--- BEGIN SUPPLIED PASSAGE ---
Allen Hulsey (born February 8, 1985) is a singer, songwriter, guitarist and visual artist. He is the founding member of New York City–based music duo Muj. Allen has also pursued musical projects outside of Muj's work, including numerous collaborations with other bands such as Emperor City Motorcade. He is also inclined towards acting, having worked in a 2011 short movie, I'm So Tall. Allen's paintings have also been exhibited in a number of venues, including Flamboyan Theatre.

Early life
Born in Rochester, New York (February 8, 1985), Allen was attuned to music from early years of childhood, responding intensely to local church bells as an infant and writing his first songs shortly thereafter. Allen moved to Turkey at the age of 7, at which point he undertook the study of cello and piano. He began playing guitar before attending boarding school in Germany at age 13.  At boarding school Allen was introduced to a plethora of more modern music, which he incorporated into his vast knowledge of classical musics. He also then started to play bowed guitar in order to incorporate his prior knowledge of cello with his guitar playing. His rendition of Saint-Saëns' Le Cygne, later appeared in I'm So Tall, an art film starring Allen and directed by Yael Zeevi, in 2011. Exploring microtonal music and Turkish art/folk music lead him to apply to Berklee College of Music in 2003. Allen studied modern classical music privately, alongside the jazz composition courses he took at Berklee, studying under David Tronzo, Ken Pulig, Yokob Gubanov, and David Fiuczynski.
--- END SUPPLIED PASSAGE ---
--- BEGIN RECORDED DATA ---
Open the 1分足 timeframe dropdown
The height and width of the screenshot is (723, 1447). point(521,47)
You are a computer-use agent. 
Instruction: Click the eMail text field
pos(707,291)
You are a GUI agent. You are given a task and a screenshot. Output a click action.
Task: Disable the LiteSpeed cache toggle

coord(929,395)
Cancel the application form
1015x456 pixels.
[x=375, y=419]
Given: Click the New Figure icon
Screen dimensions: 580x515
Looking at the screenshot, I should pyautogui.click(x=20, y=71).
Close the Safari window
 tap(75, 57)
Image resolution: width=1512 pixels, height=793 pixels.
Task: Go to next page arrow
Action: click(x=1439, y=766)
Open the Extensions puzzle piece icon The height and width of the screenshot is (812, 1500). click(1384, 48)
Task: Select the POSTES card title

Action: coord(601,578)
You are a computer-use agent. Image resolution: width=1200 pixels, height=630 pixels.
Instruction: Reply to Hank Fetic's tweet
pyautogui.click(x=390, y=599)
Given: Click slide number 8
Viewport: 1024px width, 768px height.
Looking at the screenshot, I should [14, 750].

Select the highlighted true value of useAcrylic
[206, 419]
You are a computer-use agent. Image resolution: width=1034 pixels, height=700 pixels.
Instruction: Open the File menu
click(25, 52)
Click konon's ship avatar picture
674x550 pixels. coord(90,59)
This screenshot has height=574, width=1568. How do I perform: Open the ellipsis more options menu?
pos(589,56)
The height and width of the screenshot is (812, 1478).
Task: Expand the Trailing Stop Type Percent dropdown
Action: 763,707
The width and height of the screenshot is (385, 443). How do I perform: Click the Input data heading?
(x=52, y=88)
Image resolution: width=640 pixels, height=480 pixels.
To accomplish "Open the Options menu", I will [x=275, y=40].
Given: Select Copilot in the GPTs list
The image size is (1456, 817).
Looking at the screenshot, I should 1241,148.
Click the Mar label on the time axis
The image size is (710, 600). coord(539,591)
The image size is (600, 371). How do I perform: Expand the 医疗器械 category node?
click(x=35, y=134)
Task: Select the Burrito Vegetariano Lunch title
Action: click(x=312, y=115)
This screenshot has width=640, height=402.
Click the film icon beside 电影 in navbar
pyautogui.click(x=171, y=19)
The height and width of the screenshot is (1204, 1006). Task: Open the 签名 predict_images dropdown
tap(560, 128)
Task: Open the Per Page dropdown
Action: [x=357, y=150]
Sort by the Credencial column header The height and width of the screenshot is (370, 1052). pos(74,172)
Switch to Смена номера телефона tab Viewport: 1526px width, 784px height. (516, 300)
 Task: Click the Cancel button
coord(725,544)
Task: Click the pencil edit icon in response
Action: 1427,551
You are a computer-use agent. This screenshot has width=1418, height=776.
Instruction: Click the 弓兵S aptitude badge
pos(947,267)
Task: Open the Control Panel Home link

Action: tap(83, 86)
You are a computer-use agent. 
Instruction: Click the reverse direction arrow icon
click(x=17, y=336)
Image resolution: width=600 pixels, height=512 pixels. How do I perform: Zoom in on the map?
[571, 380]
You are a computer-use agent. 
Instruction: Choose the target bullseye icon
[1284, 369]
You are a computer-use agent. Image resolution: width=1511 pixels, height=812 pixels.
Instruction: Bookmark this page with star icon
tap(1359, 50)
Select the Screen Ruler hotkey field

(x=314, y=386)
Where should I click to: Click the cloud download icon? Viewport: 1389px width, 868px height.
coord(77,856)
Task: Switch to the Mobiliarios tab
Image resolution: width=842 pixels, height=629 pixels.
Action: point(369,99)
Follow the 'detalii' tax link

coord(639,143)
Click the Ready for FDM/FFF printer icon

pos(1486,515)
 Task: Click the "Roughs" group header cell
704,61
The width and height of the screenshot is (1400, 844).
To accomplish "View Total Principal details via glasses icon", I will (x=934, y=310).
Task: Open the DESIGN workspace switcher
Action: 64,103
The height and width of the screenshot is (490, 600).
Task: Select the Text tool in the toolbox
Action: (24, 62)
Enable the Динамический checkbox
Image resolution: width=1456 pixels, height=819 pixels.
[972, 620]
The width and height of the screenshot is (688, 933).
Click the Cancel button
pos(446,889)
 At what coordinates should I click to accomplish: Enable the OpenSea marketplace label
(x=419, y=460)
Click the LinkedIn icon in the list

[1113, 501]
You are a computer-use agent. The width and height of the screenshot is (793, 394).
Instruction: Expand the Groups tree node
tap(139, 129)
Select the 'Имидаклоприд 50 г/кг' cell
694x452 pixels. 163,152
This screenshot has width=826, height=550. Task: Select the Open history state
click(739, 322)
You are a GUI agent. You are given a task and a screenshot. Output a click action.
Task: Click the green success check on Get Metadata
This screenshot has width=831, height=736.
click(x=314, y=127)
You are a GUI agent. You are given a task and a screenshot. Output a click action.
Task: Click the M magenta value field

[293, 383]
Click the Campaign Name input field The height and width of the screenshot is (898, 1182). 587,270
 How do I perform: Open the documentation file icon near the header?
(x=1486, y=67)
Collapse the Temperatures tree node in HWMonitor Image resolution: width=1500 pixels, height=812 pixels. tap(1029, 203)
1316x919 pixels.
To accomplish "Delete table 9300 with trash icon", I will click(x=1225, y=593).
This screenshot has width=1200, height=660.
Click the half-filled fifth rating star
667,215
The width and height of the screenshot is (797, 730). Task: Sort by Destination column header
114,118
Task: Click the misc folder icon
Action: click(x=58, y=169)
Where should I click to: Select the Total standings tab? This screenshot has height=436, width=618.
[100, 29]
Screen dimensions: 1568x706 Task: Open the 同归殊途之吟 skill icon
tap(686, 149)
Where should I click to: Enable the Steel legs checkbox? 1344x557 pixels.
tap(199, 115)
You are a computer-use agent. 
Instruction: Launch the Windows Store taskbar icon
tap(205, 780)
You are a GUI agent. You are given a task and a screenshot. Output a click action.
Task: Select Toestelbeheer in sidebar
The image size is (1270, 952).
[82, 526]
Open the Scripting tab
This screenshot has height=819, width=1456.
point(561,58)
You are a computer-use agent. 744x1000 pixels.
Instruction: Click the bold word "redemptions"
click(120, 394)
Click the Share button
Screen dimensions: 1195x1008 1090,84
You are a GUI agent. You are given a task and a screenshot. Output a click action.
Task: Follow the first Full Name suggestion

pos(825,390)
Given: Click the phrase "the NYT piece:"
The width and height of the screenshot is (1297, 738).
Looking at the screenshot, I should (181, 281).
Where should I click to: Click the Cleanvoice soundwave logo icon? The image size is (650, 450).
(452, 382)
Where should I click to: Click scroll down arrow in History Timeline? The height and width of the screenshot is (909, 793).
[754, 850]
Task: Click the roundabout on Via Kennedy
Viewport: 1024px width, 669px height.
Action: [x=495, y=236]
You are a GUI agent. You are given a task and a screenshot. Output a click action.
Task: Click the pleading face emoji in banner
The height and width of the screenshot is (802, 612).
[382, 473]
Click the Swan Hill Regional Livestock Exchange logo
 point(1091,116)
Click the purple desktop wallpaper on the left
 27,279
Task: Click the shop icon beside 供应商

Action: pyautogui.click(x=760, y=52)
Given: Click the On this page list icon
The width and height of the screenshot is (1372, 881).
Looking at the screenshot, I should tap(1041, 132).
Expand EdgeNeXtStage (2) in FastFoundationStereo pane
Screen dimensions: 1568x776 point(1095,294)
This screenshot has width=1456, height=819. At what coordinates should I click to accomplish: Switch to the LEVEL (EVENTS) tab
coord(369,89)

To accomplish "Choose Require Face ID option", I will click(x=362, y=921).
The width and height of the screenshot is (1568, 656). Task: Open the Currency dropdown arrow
--- END RECORDED DATA ---
WORK INSTRUCTIONS>
**a)** Answer these questions using the biography of Allen Hulsey:
(i) How old was Allen when he moved to Turkey?
(ii) Which venue is named as one where his paintings have been exhibited?
(iii) Who directed I'm So Tall?
**b)** Extract the section of the Allen Hulsey biography starting at "Allen Hulsey (born" and ending at "including Flamboyan Theatre.".

WRITTEN ANSWERS>
**a)**
(i) He was 7.
(ii) Flamboyan Theatre.
(iii) Yael Zeevi.

**b)**
Allen Hulsey (born February 8, 1985) is a singer, songwriter, guitarist and visual artist. He is the founding member of New York City–based music duo Muj. Allen has also pursued musical projects outside of Muj's work, including numerous collaborations with other bands such as Emperor City Motorcade. He is also inclined towards acting, having worked in a 2011 short movie, I'm So Tall. Allen's paintings have also been exhibited in a number of venues, including Flamboyan Theatre.